At present there is no official information from Russia that the second pipeline of the Arus Turkey gas pipeline will pass through Bulgaria, Serbia, Hungary and Slovakia. This is made clear by the statement by Deputy Minister of Energy Krasimir Parvanov on the occasion of the publication of the Russian Kommersant newspaper.
"Aliran Turki" consists of two pipes with a capacity of 15 billion cubic meters of gas. One pipe for the Republic of Turkey. The dilemma is another pipe – whether it will pass Bulgaria or will pass Greece. Gazprom colleagues told Russian media that they had made a decision – the pipeline would pass through Bulgaria. "We hope to formally receive a letter from Gazprom about their decision at the Ministry of Energy," Parvanov said.

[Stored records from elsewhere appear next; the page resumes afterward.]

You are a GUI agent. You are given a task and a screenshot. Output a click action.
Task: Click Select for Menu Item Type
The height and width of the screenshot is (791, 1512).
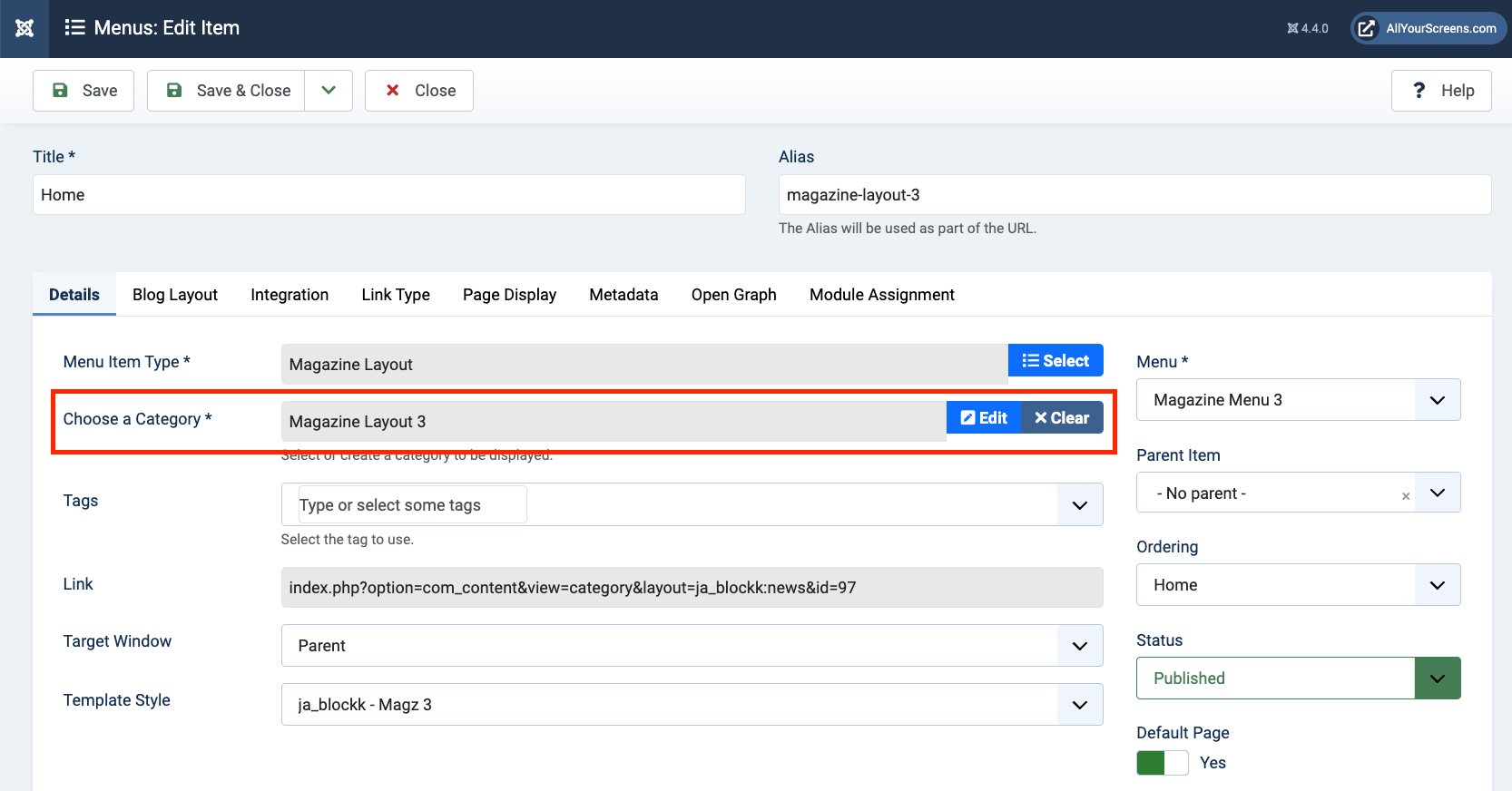(x=1055, y=361)
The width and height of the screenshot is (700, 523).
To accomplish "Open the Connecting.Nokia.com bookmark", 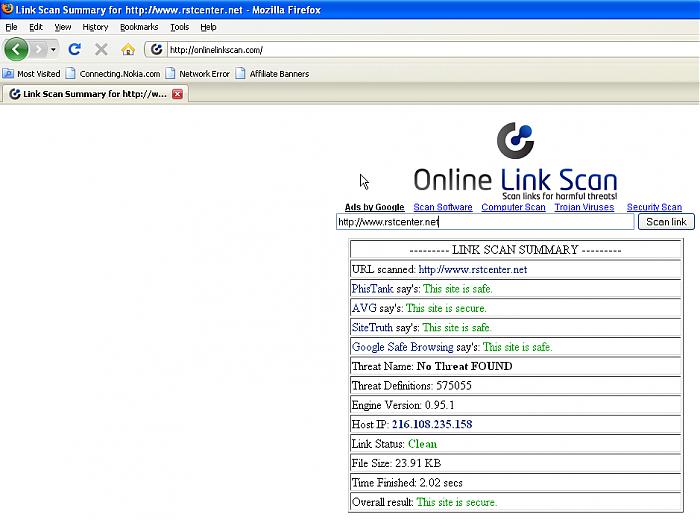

"Kommersant": Turkish Flow Routes will pass through Bulgaria
At present Bulgaria is not officially notified by the Russians that the second pipeline of the Turkey Stream gas pipeline will pass through our territory. This was reported by National Radio Bulgaria (BNR) by the Ministry of Energy's press center in comments on the announcement of the Kommersant newspaper that "Gazprom" finally determined the second pipeline route Aliran Turkey gas pipeline and will pass through Bulgaria, Serbia, Hungary and Slovakia. Another option to continue the route is through Greece.

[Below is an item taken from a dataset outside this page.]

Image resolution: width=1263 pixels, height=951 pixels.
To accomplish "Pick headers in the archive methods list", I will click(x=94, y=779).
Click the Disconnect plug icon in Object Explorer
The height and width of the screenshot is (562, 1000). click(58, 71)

After the meeting of Borisov with Putin in May: Bulgaria joined the Aliran Turki project
Discussions on this topic are held regularly and this issue was also discussed during the visit of Prime Minister Boyko Borisov to Moscow in the spring, reminding the Bulgarian Ministry of Energy. Of the materials issued by four countries within the framework of the procedure for ordering future capacity, which was issued in the October-November period, the route of Turkey will pass through their territory.
Turkish Flow Route through Bulgaria repeating the unplanned land route of the South Stream gas pipeline project, noted Kommersant.
"Nezavisimaya Gazeta" predicts: "Turkish flow" will definitely become Bulgaria
The head of Russia's National Energy Institute, Sergei Pravosudov, told the Romanian Libera newspaper that the first pipeline would reach Turkey directly and would be connected to the existing gas pipeline in the country and would start the second line. "The only problem is the lack of connections between Bulgaria and Serbia, but it will be built. After this is finished, the gas will be transported from Serbia to Hungary and then to Austria," Pravosudov explained.